После вступления в Московское товарищество художников он и других в него вовлёк: П.Кузнецова, Е.Кругликову, А.Матвеева, В.Кандинского, в те времена вовсе не авангардиста. Борисов-Мусатов стал и самым активным организатором выставок Товарищества. У него и на то энергии хватало, чтобы расшевеливать приятелей, преодолевать их инертность, побуждать к делу — раскачивать массу замкнутых на себя художников. Ему за оставшиеся годы не раз приходилось выезжать в Москву, в Петербург, брать на себя суету, всю рутину организационных забот, волнений.
Сохранились от того времени воспоминания о внешнем облике Борисова-Мусатова, а вернее, о том впечатлении, какое он производил, — что важнее гораздо: облик мы и по фотографиям узнаем, живое же общение не восполнить ничем.
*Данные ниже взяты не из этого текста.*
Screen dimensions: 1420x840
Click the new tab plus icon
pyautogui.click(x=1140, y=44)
«Художник — небольшого роста, горбатый, с необыкновенно привлекательным умным лицом, серьёзными голубыми глазами и властной нервностью тонких артистических рук. <…> Борисов-Мусатов был удивительно обаятельный человек. В нём так чувствовался художник Божьей милостью, чистый душой и помыслами. Его резкий физический недостаток при знакомстве как-то сразу стушевывался — он скорее поражал своим маленьким ростом — и к нему властно влекло чувство искренней любовной симпатии»18— таково свидетельство случайного и недолгого знакомого.
«Щеголь, всегда очень изысканно одетый, надушенный самыми модными духами и всегда имея флакон у себя в кармане, с серебряным браслетом в виде змия на руке…»19— это уже воспоминание давнего приятеля, художника Холявина.
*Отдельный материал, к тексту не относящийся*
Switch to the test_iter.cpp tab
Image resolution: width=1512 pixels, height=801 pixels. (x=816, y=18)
«За этим чувствовалась не любовь к щегольству, но искание красоты во всём и наперекор всему»20,— уточняет Холявина Я.Тугендхольд.
В феврале 1900 года Борисов-Мусатов впервые встречается с «мирискусниками», посещает вторую их выставку в Петербурге. Завистливо пишет Лушникову: «Был я тут, братец, недавно в Питере… мне понравилась очень Дягилевская выставка. Хотел бы очень попасть туда. Да там теперь тоже масонская ложа»21. (Надобно замётить, что обозначение «Мира искусства» как «масонской ложи» вовсе не содержит здесь прямого смысла, но лишь сожаление о замкнутости этого художественного объединения — так что и не пробиться в него.) М.В.Добужинский о встречах с Борисовым-Мусатовым дал гораздо позднее обобщенное и не вполне отчётливое воспоминание: «Мусатов в Петербурге появился ненадолго — жил до этого в Париже — и только что стал выставлять в Москве. Он сразу же был приглашён участвовать в выставках «Мира искусства». В Москве говорили, что появился «новый Сомов». Это было неверно: сходство было лишь в «эпохе кринолинов», которую оба они любили, и была общая обоим лиричность, но при большой поэзии у Мусатова в его искусстве не было вовсе той остроты, как у Сомова. Мусатов был задет импрессионизмом, был настоящий живописец, писал широкой манерой большие полотна, очень красивые по краскам или в блеклых тонах. Искусство его было новым и свежим явлением, но, к несчастью, очень кратковременным. Он вскоре скончался. Был он болезненный, маленький, горбатенький человек с острой бородкой, очень изысканно одевался и, помню, носил золотой браслет»22.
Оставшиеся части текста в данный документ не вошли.